4. Coherencia del entorno
A los hábitos no les gusta la variedad. Es más, la variedad debilita el hábito porque se convierte en una enemiga de los contextos estables, que son una condición muy importante para formar un hábito. Hay que intentar llevar una vida coherente con lo que deseamos alcanzar. Es muy importante que mantengamos el contexto lo más estable que podamos para fomentar nuestro hábito. Si organizamos el entorno para que sea lo más constante, recurrente y fijo, las señales del contexto pueden ser un motor para que se desarrollen nuevos hábitos. Para el ejercicio, por ejemplo, el horario es un elemento fundamental del contexto. Para que se forme un hábito, al parecer, es imprescindible establecer condicionantes fijos que nos refuercen las prácticas que deseamos adquirir. Una estrategia similar para fijar nuevos comportamientos podría ser asociarlos con costumbres ya existentes, lo que consiste en sustituir una conducta por otra. Los condicionantes que activaban automáticamente una respuesta pueden re-dirigirse para activar una práctica parecida pero novedosa (tomar bebida de almendras o soya en lugar de leche).

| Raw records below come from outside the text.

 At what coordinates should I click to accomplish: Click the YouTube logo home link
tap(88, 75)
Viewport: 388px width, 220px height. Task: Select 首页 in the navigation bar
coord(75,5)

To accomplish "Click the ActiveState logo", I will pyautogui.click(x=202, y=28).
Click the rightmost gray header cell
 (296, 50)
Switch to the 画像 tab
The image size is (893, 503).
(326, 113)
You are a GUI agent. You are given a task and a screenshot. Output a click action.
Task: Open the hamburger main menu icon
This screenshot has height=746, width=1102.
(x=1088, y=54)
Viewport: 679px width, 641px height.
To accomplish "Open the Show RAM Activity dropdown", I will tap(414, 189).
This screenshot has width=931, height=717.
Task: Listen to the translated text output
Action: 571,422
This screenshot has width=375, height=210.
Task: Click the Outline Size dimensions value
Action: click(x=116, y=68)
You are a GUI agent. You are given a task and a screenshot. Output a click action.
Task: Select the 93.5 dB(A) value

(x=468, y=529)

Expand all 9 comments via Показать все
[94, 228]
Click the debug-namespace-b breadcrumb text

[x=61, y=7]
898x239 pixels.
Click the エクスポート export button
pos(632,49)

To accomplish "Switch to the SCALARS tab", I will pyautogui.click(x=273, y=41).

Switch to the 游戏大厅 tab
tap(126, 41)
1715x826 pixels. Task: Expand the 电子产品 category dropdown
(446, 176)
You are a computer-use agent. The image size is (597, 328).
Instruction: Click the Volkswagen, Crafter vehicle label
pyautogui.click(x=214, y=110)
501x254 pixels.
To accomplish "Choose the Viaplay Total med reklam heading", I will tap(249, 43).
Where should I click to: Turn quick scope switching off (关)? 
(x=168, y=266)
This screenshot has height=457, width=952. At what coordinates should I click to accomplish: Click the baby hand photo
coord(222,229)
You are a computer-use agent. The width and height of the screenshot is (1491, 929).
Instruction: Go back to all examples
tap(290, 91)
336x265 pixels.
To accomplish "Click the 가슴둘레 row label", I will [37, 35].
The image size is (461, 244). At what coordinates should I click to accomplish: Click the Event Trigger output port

Como dice Luis Aguilar Salmerón en su libro “Hábitos saludables”, los hábitos nos son unos comportamientos inmutables, los podemos cambiar y se pueden mejorar. Al establecerse el hábito, hay una parte racional que deja de estar en la toma de decisiones para dar paso a una conducta automática. Automatismos que podemos repetir, una, dos o tres veces al día, por lo que sus implicaciones son enormes.